» **Exercise brief**
Write out the data below verbatim, from the line containing "You are a computer-use agent. Image" through the last line of the data, with both of those lines included.

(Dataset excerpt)
|---|

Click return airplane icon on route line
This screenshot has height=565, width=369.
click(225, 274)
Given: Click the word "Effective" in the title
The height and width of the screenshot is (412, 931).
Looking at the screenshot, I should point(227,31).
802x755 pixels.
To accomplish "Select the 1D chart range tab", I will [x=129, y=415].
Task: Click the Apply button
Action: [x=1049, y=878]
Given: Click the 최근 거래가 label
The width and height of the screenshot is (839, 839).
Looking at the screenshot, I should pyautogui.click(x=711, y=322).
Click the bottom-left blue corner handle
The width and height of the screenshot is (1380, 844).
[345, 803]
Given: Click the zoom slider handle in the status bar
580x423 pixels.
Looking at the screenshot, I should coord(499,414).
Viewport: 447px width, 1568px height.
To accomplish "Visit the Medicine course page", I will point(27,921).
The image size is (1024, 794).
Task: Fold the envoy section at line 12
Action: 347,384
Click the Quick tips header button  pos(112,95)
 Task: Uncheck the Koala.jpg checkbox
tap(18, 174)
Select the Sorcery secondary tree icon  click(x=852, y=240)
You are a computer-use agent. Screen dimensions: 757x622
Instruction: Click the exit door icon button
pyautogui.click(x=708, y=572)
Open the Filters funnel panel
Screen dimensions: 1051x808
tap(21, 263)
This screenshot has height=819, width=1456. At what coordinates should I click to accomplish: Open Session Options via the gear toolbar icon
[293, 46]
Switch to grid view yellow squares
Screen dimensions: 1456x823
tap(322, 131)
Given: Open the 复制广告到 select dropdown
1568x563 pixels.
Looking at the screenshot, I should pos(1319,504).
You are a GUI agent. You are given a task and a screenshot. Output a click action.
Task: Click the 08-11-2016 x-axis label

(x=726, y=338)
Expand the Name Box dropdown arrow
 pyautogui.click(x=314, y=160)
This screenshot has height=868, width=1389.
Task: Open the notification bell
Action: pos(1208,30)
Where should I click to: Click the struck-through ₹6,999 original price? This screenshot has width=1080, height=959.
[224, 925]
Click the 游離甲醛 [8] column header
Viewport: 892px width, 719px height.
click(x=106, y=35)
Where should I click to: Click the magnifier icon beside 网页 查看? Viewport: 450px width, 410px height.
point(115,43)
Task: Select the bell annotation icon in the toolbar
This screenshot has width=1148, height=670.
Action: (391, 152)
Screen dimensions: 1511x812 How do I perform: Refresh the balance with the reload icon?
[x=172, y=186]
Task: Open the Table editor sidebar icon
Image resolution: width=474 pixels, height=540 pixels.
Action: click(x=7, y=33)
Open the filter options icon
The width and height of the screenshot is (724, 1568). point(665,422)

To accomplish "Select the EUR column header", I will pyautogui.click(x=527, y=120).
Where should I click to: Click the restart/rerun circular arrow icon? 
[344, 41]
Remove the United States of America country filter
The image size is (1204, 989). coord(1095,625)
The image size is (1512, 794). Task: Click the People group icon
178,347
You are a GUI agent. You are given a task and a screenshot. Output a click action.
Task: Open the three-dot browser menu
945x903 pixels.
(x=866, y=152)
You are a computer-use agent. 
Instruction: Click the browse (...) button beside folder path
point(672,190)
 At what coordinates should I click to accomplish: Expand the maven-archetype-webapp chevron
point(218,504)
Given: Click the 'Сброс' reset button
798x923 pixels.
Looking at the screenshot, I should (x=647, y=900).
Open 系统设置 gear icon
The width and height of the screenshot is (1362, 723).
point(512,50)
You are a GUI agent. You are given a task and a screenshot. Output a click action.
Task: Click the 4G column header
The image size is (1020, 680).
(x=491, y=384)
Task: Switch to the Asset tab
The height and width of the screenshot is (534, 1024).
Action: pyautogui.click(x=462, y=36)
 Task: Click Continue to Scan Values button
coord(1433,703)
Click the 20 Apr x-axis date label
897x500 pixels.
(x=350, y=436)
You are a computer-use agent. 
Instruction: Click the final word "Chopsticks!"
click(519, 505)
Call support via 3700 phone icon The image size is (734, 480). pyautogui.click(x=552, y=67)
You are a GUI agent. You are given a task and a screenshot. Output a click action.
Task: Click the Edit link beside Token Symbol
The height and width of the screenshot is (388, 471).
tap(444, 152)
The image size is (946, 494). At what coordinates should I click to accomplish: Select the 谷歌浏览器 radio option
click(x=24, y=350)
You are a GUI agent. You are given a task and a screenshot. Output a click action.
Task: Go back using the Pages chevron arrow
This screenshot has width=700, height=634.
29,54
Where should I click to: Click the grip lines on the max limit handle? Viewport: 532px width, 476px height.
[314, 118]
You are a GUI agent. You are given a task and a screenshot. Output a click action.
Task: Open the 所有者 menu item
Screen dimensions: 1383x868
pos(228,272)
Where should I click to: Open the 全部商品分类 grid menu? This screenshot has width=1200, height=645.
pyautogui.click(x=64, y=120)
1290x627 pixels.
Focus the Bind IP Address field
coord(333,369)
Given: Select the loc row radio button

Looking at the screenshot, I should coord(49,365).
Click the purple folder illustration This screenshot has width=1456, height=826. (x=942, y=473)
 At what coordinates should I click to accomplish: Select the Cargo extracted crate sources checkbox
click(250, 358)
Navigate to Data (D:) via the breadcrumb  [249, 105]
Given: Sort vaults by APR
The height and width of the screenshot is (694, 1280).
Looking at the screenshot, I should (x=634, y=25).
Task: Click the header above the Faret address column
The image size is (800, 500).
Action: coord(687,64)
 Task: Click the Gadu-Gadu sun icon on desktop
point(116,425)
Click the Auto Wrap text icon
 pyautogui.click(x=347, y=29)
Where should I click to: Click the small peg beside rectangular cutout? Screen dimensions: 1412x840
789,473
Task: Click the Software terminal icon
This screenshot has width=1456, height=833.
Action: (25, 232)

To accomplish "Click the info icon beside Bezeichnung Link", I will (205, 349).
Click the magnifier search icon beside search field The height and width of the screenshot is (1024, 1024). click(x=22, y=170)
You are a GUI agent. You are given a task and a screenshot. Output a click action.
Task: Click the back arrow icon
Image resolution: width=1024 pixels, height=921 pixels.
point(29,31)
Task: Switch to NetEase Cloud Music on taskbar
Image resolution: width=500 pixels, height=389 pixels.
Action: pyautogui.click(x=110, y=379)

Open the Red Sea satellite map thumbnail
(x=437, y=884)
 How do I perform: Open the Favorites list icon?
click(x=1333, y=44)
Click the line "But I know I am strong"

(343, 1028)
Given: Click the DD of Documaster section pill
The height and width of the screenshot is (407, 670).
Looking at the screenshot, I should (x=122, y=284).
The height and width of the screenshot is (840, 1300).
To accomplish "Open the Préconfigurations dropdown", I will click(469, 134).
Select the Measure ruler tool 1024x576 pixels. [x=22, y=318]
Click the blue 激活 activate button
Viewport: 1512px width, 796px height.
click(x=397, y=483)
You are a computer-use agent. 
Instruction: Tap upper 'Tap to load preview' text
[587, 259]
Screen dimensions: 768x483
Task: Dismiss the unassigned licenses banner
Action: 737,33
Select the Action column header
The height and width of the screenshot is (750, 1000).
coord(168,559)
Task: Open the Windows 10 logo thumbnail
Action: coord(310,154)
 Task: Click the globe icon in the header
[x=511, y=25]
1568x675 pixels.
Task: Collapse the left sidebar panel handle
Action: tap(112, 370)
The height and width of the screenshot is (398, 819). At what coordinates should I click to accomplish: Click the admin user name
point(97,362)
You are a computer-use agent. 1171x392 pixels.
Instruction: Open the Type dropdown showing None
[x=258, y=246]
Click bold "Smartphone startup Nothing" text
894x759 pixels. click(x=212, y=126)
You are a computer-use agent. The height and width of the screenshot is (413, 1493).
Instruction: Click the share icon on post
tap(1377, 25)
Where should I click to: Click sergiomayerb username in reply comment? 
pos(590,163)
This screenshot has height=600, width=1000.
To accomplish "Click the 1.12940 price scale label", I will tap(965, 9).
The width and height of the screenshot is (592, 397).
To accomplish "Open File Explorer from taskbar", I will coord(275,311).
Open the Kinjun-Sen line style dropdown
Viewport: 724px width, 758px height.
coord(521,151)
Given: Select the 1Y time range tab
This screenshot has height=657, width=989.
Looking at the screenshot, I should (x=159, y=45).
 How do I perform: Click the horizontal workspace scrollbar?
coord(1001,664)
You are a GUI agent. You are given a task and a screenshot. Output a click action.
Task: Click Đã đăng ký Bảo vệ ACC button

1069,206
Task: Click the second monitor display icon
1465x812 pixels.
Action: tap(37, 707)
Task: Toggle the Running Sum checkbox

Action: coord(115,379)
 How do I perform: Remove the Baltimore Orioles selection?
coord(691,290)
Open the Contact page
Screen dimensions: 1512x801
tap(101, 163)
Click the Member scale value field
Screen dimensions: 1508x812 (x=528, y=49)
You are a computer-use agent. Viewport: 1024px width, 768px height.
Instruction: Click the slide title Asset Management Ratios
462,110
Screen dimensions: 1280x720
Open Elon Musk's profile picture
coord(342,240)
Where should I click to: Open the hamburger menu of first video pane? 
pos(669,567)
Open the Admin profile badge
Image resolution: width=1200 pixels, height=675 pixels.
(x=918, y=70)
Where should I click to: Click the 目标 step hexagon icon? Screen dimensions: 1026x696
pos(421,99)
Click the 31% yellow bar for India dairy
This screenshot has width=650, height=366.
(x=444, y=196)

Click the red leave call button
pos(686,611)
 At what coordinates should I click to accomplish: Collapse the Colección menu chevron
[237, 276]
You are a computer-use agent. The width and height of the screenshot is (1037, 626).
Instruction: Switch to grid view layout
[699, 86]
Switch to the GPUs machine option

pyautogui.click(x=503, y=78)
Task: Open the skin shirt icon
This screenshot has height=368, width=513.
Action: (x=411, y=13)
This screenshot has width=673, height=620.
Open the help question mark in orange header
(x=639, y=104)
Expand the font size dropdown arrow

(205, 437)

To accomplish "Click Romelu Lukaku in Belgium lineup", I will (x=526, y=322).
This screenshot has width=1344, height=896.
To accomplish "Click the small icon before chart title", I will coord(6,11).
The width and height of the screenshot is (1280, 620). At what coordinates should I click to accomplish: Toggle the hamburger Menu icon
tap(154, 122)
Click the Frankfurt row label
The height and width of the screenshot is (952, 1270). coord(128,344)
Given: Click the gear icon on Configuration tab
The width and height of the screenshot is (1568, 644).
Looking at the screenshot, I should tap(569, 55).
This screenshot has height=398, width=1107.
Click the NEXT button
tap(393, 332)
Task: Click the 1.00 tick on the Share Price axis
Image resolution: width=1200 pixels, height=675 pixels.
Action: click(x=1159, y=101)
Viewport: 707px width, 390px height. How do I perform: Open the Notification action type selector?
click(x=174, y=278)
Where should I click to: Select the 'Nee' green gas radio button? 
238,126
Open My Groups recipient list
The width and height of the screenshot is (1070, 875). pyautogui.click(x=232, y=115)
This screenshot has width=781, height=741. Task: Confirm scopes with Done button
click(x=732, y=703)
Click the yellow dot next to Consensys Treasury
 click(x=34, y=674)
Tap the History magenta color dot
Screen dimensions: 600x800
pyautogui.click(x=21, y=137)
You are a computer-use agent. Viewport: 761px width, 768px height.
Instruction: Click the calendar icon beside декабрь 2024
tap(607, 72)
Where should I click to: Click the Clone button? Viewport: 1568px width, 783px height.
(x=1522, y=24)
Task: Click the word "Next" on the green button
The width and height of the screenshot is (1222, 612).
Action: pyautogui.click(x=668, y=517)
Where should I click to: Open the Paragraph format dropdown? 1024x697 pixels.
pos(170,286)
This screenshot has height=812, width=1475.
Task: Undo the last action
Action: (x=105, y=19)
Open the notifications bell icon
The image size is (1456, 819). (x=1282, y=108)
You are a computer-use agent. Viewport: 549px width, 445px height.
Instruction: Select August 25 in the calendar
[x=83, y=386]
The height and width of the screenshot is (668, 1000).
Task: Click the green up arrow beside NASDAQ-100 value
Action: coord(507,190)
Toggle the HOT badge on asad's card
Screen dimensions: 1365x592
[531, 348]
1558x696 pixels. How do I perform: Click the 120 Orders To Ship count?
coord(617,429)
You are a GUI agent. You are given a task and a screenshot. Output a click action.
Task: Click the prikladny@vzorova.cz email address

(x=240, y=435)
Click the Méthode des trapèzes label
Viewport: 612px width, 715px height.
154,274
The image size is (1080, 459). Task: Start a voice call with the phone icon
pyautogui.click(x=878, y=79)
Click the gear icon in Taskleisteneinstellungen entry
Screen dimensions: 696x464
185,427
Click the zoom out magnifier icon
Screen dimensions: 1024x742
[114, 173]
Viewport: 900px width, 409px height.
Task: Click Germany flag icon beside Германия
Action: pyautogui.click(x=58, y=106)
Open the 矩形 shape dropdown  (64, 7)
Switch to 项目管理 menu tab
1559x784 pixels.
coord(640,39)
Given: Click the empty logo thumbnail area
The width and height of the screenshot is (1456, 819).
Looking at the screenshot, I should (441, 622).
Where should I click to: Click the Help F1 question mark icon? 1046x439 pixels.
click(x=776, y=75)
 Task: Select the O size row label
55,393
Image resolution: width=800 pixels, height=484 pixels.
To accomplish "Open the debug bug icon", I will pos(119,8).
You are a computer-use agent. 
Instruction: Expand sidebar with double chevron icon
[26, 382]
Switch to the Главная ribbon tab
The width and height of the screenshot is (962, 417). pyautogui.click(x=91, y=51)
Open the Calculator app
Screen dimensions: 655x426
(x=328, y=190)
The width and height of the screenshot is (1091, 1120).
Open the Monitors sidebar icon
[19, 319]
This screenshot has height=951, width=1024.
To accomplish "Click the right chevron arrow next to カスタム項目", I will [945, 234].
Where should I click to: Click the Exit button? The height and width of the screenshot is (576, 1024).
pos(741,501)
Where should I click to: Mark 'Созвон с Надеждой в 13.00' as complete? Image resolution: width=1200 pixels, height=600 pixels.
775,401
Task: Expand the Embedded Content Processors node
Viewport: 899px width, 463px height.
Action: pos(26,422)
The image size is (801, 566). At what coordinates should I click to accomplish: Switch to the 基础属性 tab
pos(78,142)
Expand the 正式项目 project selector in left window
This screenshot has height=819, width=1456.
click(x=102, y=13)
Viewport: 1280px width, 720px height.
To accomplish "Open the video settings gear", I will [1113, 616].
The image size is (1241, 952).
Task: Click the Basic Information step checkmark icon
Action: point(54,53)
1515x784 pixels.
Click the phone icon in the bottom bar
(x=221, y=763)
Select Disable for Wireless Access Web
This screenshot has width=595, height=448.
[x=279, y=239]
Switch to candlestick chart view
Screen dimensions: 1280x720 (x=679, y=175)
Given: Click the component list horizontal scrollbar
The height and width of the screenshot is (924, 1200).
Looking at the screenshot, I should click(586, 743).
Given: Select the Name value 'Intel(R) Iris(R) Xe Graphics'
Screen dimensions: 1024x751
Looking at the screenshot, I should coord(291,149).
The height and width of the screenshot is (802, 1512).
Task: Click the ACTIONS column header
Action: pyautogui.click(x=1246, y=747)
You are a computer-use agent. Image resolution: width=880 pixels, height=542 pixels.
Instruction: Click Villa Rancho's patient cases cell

|---|

» **Final answer**
You are a computer-use agent. Image resolution: width=880 pixels, height=542 pixels.
Instruction: Click Villa Rancho's patient cases cell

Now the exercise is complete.